PASSAGE TO READ:
— start —

Error when scraping Instagram media, by adding at the end of URL (?__a=1)

Question

Sometimes when trying to scrape Instagram media, by adding at the end of the URL (?__a=1)

EX: https://www.instagram.com/p/CP-Kws6FoRS/?__a=1

The response returned

{
    "__ar": 1,
    "error": 1357004,
    "errorSummary": "Sorry, something went wrong",
    "errorDescription": "Please try closing and re-opening your browser window.",
    "payload": null,
    "hsrp": {
        "hblp": {
            "consistency": {
                "rev": 1005622141
            }
        }
    },
    "lid": "7104767527440109183"
}

Why is this response returned and what should I do to fix this? Also, did we have another way to get the video and photo URL?

score 31 · Answer 1 · edited Jul 10 '22 at 13:52

31

I solved this problem by adding &__d=dis to the query string at the end of the URL, like so: https://www.instagram.com/p/CFr6G-whXxp/?__a=1&__d=dis

edited Jul 10 '22 at 13:52

CertainPerformance

356,069
52
309
320

answered Jun 11 '22 at 07:12

nasser

337
2
3

1

Adding onto this: From a quick test, it looks to me like `__d` just needs to be set to a non-empty value to get it working again. – LewsTherinTelescope Jun 22 '22 at 22:21
This answer stop working for me. May be you have new solution @nasser? Thank you for your answer! – bartwader Aug 16 '22 at 14:50
Where did you come with this link and parameters? – ENSATE Jan 09 '23 at 00:39

score 5 · Answer 2 · answered Jun 09 '22 at 01:47

I believe I may found a workaround using:

https://i.instagram.com/api/v1/users/web_profile_info/?username={username} to get the user's info and recent posts. data.user from the response is the same as graphql.user from https://i.instagram.com/{username}/?__a=1.

— end —

RAW DATA:
— start —

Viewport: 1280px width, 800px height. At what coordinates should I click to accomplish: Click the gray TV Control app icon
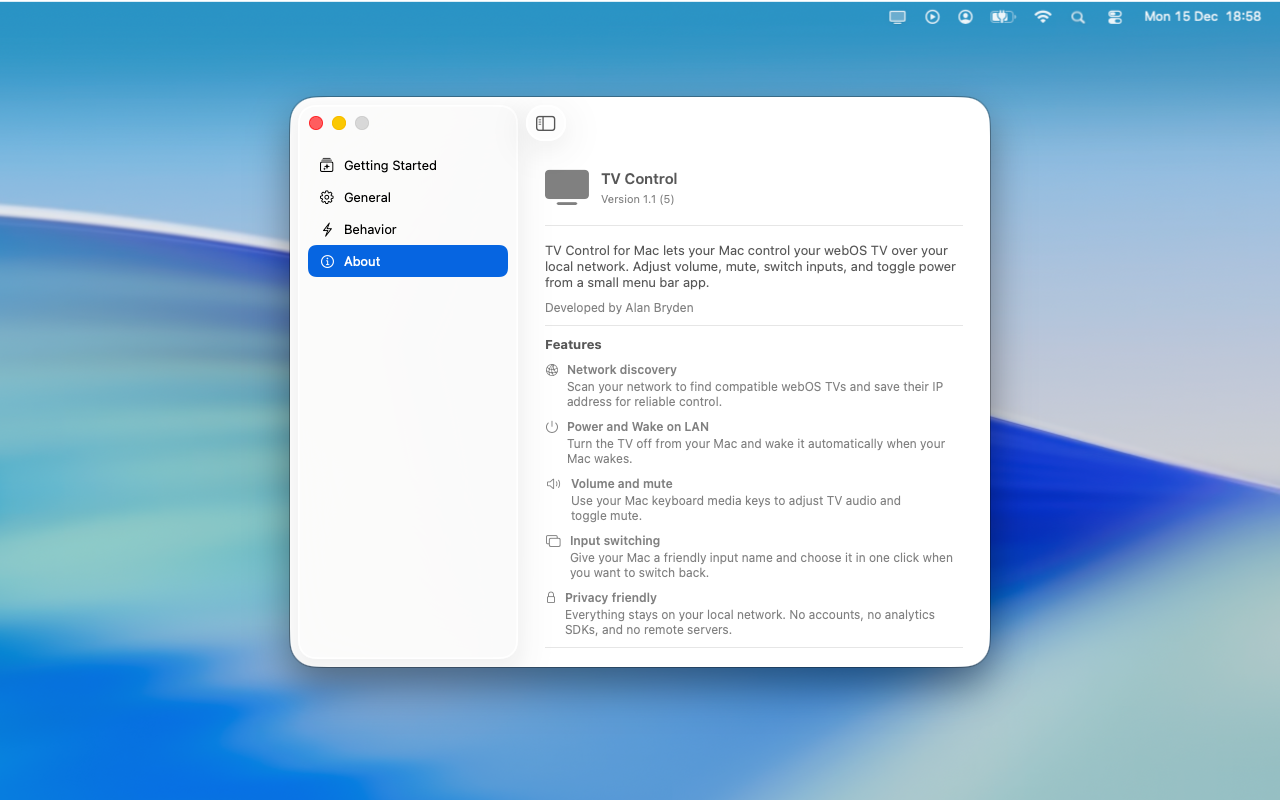567,186
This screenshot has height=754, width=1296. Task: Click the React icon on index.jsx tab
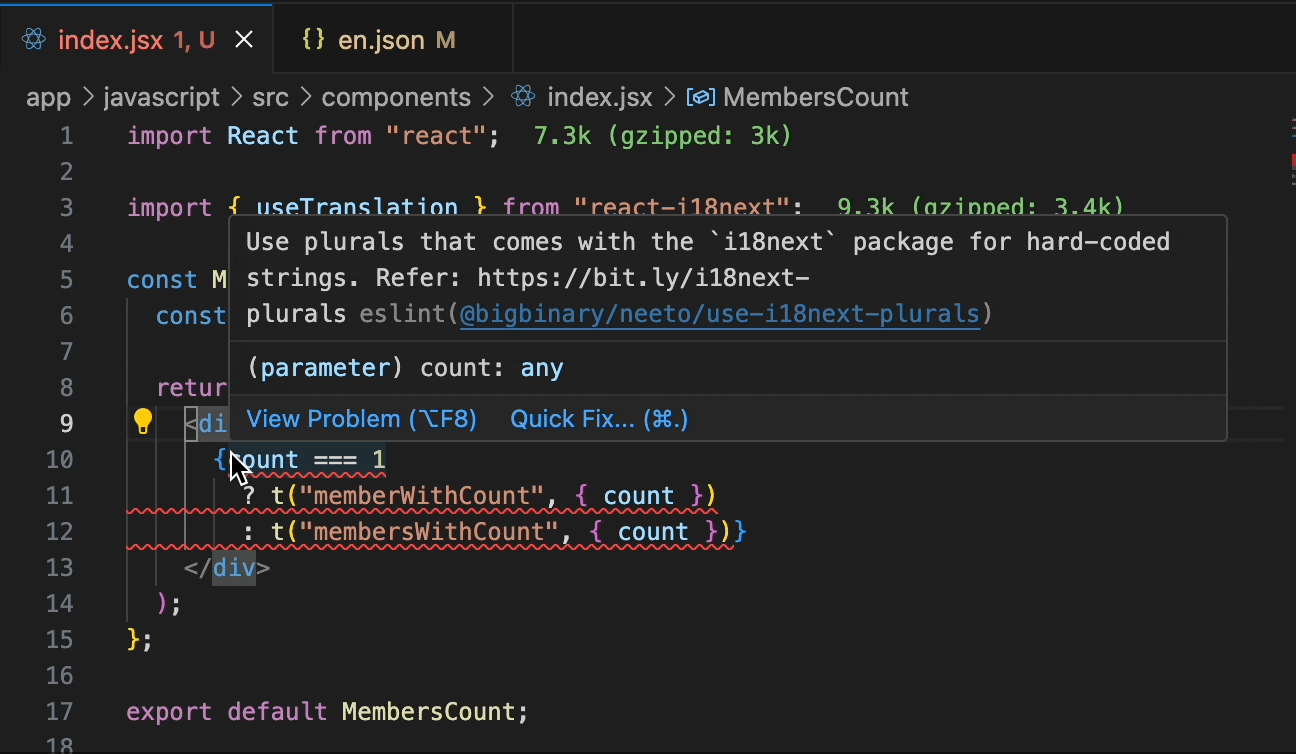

— end —

TASKS AND EXERCISES:
A. List every top-level key in the JSON error response shown in the Instagram scraping thread.
B. From the Instagram scraping thread, extract everything from "Error when scraping" down to "the URL (?__a=1)".

TASK-BY-TASK OUTPUTS:
A.
__ar
error
errorSummary
errorDescription
payload
hsrp
lid

B.
Error when scraping Instagram media, by adding at the end of URL (?__a=1)

Question

Sometimes when trying to scrape Instagram media, by adding at the end of the URL (?__a=1)